Holding a summit yesterday (23 August) to examine the problem, David Ward, Liberal Democrat MP for Bradford East told summit attendees that the government needed to intervene to stop car insurance premiums spiralling further out of control, before people could no longer afford to drive.
According to the Confused.com/Towers Watson car insurance price index, the average price of a comprehensive car insurance policy in Bradford is £1,370, the highest anywhere in the UK, rising 39.8 per cent in a year.
It’s followed closely by east London where car insurance prices are on average £1,705, up 38.9 per cent in a year. (Use our quick calculator here for prices in your area.)
At the summit, Ward unveiled the findings of his report into the cost of car insurance in Bradford.
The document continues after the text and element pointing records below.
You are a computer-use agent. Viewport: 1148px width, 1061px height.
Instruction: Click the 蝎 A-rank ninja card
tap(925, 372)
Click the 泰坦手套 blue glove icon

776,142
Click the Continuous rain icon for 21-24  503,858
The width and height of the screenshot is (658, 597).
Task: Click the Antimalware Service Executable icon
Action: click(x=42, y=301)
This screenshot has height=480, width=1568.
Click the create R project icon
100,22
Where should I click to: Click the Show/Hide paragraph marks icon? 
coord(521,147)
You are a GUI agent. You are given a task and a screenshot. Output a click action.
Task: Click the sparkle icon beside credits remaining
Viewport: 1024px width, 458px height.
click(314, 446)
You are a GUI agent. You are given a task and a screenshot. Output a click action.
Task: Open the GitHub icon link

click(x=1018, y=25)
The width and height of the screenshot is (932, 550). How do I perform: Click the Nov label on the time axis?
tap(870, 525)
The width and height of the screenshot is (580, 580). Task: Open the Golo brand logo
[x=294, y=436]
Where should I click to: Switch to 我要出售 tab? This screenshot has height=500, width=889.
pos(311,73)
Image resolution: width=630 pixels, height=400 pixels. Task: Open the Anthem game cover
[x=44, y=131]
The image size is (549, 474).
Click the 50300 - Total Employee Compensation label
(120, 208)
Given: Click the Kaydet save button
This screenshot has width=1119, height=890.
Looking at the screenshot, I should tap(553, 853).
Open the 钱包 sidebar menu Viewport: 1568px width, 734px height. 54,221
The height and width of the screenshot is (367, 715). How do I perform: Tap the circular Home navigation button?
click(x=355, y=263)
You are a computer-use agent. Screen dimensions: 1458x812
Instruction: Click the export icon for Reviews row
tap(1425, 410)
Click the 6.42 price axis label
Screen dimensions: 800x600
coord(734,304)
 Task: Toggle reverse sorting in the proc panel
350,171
The report revealed that the rises in car insurance premiums were down to:
An exceptionally high level of personal injury claims via ‘no win, no fee’ claims management companies.
Increasing levels of ‘cash for crash’ car insurance fraud, where Bradford highest level in the UK.
Ward said: “People in all parts of the UK have seen their premiums rocketing over recent years but our research shows that Bradford has been hit especially hard.
“There are areas where we need the government to intervene and change the law, but we also need to work with the insurance industry and the local community to help bring premiums down to an affordable level for Bradford residents.”
In the report, one Bradford resident shared his personal experience with car insurance fraud in the area.
He said: “I was speaking to a taxi driver about the high cost of car insurance when he said: ‘let me arrange for my friend to crash into you or the other way around, and we will pay you £2,000, plus £500 per passenger in the car’, and he proceeded to break down the costs and payments like it was a business he was running. I asked ‘Have you done this before?’ to which he replied ‘Yes its big business in Bradford’.”
Further suggestions outlined at the summit included:
- Introducing harsher penalties for uninsured drivers, and setting up a self-funded specialist police force in order to target them.
- Banning the payment of referral fees so that insurance details cannot be passed onto to third party claims management companies.
- Resisting the ECJ ruling that gender cannot be used as a rating factor when working out insurance rates.
Further research is to be conducted into these proposals, and David Ward is seeking high level Ministerial meetings in order to discuss their findings.
Ward has also launched a petition for affordable car insurance which so far has 700 signatures.